7Tandis que le roman de Fielding valorise la stabilité symbolique et le code de conduite traditionnellement associés à la possession de richesse foncière, il met également en scène la crise des valeurs inhérente à la reconceptualisation de la notion de propriété (property), non plus uniquement liée à la possession de terres, mais à de nouveaux objets de consommation relevant de la sphère marchande : or, au lieu d’incarner le statut social, ces derniers ne peuvent que manifester une position socio–économique coupée du code des valeurs ancestrales, dans une économie tournée vers les liquidités, de plus en plus difficile à déchiffrer. Cette transformation, synonyme de déstabilisation, préoccupe également Smith, d’où le recours dans ses écrits à la figure du spectateur impartial pour incarner une nécessaire conscience, que ce soit sur le plan de la morale ou de l’esthétique, et ainsi permettre au lecteur de participer plus activement à l’évaluation critique du concept de valeur. Fielding et Smith, dont les œuvres respectives explorent minutieusement les motivations qui sous–tendent les choix et les actions humaines, valorisent tous deux l’impératif de prudence et témoignent de la même méfiance envers le paradigme commercial.
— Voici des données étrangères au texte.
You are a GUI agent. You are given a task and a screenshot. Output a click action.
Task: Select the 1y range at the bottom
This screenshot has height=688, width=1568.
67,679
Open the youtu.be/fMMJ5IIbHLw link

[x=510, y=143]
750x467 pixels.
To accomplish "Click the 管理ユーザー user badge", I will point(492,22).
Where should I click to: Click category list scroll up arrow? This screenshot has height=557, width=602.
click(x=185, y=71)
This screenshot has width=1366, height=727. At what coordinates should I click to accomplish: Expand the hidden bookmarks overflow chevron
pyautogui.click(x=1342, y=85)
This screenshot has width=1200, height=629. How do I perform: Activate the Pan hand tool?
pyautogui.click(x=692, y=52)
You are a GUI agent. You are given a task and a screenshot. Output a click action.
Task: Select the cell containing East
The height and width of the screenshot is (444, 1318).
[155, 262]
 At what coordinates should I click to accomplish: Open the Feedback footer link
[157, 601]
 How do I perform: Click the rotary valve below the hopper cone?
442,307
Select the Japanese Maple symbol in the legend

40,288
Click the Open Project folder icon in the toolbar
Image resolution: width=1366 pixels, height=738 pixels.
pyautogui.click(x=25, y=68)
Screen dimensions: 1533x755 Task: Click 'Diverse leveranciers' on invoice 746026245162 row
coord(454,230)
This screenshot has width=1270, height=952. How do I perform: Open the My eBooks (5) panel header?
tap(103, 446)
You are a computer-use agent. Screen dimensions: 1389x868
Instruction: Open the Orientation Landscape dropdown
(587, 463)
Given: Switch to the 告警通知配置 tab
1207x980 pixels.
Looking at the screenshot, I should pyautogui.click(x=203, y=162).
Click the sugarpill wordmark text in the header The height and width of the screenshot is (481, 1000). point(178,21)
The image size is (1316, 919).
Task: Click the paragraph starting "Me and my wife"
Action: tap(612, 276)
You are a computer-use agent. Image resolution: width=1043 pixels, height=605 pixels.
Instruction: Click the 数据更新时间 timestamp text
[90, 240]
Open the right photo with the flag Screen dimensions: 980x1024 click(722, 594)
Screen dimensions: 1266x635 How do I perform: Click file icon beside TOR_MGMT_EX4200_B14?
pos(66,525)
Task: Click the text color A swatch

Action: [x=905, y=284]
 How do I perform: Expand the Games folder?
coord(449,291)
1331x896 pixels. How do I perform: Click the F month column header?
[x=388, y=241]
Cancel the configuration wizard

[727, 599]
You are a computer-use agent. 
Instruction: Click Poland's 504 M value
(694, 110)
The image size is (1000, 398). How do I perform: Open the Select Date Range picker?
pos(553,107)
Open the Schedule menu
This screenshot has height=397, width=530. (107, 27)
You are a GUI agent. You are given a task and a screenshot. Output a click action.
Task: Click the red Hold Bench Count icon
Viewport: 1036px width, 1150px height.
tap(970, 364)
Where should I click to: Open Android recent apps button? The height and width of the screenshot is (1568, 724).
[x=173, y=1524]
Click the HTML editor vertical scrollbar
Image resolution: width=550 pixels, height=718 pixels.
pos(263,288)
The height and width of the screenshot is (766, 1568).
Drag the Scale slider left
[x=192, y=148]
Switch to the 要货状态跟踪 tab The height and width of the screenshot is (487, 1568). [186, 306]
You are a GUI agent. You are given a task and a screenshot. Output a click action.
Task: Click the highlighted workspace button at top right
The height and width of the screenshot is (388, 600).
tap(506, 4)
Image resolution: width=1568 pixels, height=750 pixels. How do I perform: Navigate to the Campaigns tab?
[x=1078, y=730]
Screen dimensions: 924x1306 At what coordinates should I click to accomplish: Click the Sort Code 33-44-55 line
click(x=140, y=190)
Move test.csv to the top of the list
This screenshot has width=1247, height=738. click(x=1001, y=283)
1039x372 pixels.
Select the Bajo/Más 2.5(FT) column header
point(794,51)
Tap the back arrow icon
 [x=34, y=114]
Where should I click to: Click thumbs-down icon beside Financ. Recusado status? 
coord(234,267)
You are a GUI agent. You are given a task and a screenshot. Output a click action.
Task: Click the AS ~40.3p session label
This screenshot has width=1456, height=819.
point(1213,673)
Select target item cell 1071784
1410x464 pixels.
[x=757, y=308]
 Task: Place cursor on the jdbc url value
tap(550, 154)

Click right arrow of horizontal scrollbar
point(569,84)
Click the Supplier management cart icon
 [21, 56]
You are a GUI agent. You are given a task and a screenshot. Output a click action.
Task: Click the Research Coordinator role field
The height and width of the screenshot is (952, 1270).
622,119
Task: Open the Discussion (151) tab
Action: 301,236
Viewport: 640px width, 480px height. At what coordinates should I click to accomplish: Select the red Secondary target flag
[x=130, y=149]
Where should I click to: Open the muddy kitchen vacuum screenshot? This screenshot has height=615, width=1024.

L’homo œconomicus qui se dessine à travers leurs écrits apparaît non plus simplement comme un individu rationnel mû par l’intérêt personnel, mais comme une figure plus complexe, heureusement dotée d’une imagination empathique lui permettant de s’identifier à ses semblables et d’exercer son esprit critique. Si les œuvres respectives de Fielding et de Smith participent à la séparation générique entre économie politique et littérature romanesque, ces deux auteurs partagent cependant une même volonté de faire appel à l’intelligence de leurs lecteurs pour en faire des agents économiques capables de déchiffrer, pour mieux les affronter, les mutations économiques majeures dont ils sont témoins.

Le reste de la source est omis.